Peace is better than War. War needs to be challenged as guarantor of peace.
The Inter University Seminar on Armed Forces and Society, a leading organization of “defence intellectuals,” strategic planners, military scholars, academicians who teach withing the military educational complex (and of course elsewhere) and foreign experts on military matters has accepted a paper proposal for their biennial conference in October at the Palmer House in Chicago. I must admit this was somewhat unexpected given the elite, pro-military orientation of its members. I am not stereotyping but I usually don’t get invited to conferences with faculty from the United States Military Academy (West Point), Air University, National War College, Army War College, National Defense University, Naval Academy etc. and of course the Air Force Academy.
I will be posting more on this event. While not anticipating having my proposal accepted, I commend the programme organizers for accepting papers that may not comport with the ideological disposition of most of its members. The response of several of my colleagues when I informed them of this was: “Really? Are you serious? Congratulations! They must know who you are, right?”
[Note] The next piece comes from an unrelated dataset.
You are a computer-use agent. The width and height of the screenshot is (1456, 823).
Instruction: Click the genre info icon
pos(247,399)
I sent them this abstract of my paper in January, 2007 in an attachment to an e-mail. I was notified a few days ago of its acceptance.
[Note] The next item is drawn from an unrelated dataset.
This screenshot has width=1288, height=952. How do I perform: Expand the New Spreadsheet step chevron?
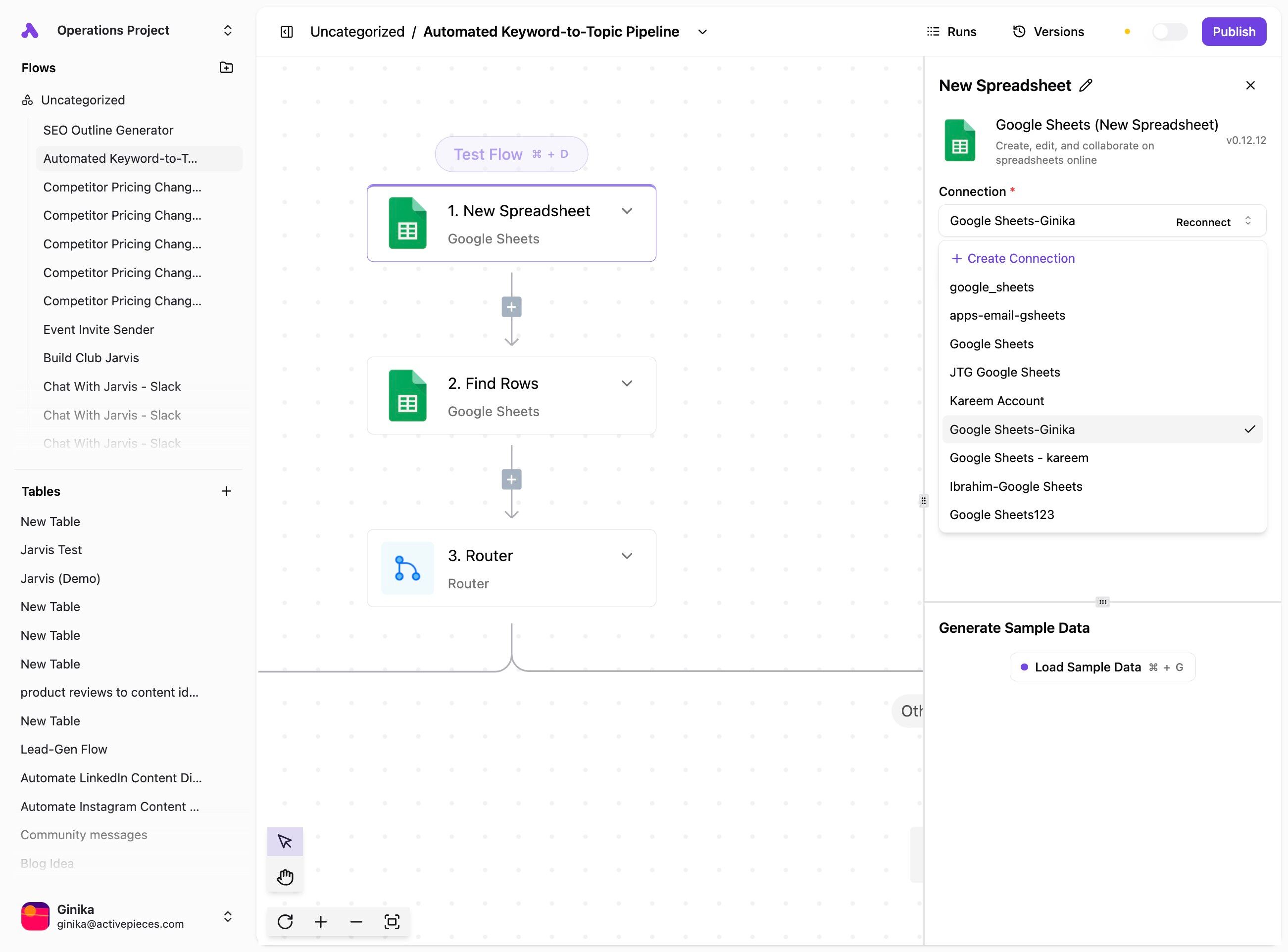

“Academic Freedom as Casualty of War: Waging Counter-terrorism Against Legitimate Dissent.”
Peter N. Kirstein, Ph.D.
Professor of History
Department of History and Political Science
St Xavier University
3700 West 103rd Street
Chicago, Ill. 60655
The War on Terrorism, beginning after 11 September 2001, and the Iraq War are justified by American national-security elites as essential in preserving American democracy and freedom. “Radical Islam” is portrayed as “evil” and a mortal threat to the liberal democracies of the “civilized world.” Not since McCarthyism, however, has the United States witnessed such a comprehensive assault on dissent and critical thinking within the academy. Academic freedom, an essential component in the advancement of knowledge and the challenging of unbridled state power and militarism, has been eviscerated on many college and university campuses.
Professors have been forced into early retirement (Berthold), suspended (Kirstein), intimidated by members of Congress (De Genova), incarcerated (Al-Arian) and possibly fired (Churchill) for antiwar activities. Professors from abroad have been denied visas due to political beliefs or even ethnic association that may not satisfy the conformist demands of the Department of Homeland Security (Ari; Ramadan). Professors have been blacklisted and vilified as anti-American and sympathetic to terrorism by major conservative figures such as David Horowitz, Laura Ingraham and Daniel Pipes. In the name of counter-terrorism, both governmental and neo-conservative supporters are attacking many of our rights, such as academic freedom, they disingenuously claim are protected by military action.